◆ EXERCISE TASK 1 ◆
Count the lines in the records that contain the string "green", treating uppercase and lowercase as different, and give only the number.

Planning the Programme for Clapham Book Festival 2018 is well underway, with only the slight hitch of a royal wedding and the FA Cup Final to over come ( we did – we changed the date – we’re not proud ). It will now take place on 12th May and the countdown has already begun.
Nothing is finalised yet, but we hope to have the Programme settled by the end of January, then our promotion and marketing activity will commence. To that end we have, this year, advertised on Reach for a volunteer to help with the digital marketing. If anyone knows of a likely candidate do point them towards this notice.
One of the sessions to be included this year will be on poetry. The very first Clapham Book Festival in 2016 included one such by local poet Michael Glover, which was very well received. This year we hope that Daljit Nagra, until recently Poet in Residence at Radio 4, will host a session talking about the writing and performing of poetry today, with some other practitioners of the art. His Look We Have Coming to Dover! won the 2007 Forward Poetry Prize, his second collection Tippoo Sultan’s Incredible White-man Eating Tiger Toy Machine was short-listed for the 2012 T.S.Eliot Prize.
In the meanwhile and in celebration of yesterday’s Poetry at Work Day, I include here a mini-selection of poetry by writers in a Writer’s Circle to which I belong, none of whom are published poets, though all are published writers, of one kind or another. More to come on the Reader’s Page later.

◆ RECORDS FOR THIS EXERCISE ◆
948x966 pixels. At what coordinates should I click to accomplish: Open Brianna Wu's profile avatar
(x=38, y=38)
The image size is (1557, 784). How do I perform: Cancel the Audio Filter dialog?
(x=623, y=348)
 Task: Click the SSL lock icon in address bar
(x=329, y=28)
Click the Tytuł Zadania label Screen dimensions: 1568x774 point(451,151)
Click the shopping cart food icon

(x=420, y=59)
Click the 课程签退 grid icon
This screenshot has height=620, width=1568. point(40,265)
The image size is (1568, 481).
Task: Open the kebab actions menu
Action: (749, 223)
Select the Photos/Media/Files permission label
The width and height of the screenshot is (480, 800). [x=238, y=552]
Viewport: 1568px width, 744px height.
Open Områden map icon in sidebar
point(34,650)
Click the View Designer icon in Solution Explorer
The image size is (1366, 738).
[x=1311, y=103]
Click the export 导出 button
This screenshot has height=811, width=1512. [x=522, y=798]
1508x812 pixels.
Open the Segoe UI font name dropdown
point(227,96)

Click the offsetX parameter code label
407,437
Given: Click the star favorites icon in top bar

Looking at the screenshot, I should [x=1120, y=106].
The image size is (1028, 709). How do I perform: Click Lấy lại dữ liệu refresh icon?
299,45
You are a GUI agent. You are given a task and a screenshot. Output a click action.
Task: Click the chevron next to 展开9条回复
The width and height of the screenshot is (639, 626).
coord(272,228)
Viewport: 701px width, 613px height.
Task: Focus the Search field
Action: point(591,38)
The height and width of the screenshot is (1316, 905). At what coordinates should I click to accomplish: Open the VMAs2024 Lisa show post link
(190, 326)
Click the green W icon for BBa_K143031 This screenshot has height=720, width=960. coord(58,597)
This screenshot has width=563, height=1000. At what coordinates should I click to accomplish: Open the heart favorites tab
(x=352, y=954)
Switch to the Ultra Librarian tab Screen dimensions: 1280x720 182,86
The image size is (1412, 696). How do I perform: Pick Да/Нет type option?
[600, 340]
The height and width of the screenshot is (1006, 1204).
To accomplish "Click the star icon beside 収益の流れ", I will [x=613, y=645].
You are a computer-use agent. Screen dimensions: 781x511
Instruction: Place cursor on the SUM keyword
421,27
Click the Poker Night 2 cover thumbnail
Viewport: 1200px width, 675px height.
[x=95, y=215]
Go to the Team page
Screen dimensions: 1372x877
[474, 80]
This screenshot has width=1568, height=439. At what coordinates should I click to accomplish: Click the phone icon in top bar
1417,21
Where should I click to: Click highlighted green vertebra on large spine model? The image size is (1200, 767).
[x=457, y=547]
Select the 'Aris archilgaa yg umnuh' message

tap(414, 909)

◆ EXERCISE TASK 2 ◆
Copy the part of the book festival text starting with "One of the sessions" and going on through "Reader’s Page later.", reproducing it character for character.

◆ CORRECT ANSWER 1 ◆
2

◆ CORRECT ANSWER 2 ◆
One of the sessions to be included this year will be on poetry. The very first Clapham Book Festival in 2016 included one such by local poet Michael Glover, which was very well received. This year we hope that Daljit Nagra, until recently Poet in Residence at Radio 4, will host a session talking about the writing and performing of poetry today, with some other practitioners of the art. His Look We Have Coming to Dover! won the 2007 Forward Poetry Prize, his second collection Tippoo Sultan’s Incredible White-man Eating Tiger Toy Machine was short-listed for the 2012 T.S.Eliot Prize.
In the meanwhile and in celebration of yesterday’s Poetry at Work Day, I include here a mini-selection of poetry by writers in a Writer’s Circle to which I belong, none of whom are published poets, though all are published writers, of one kind or another. More to come on the Reader’s Page later.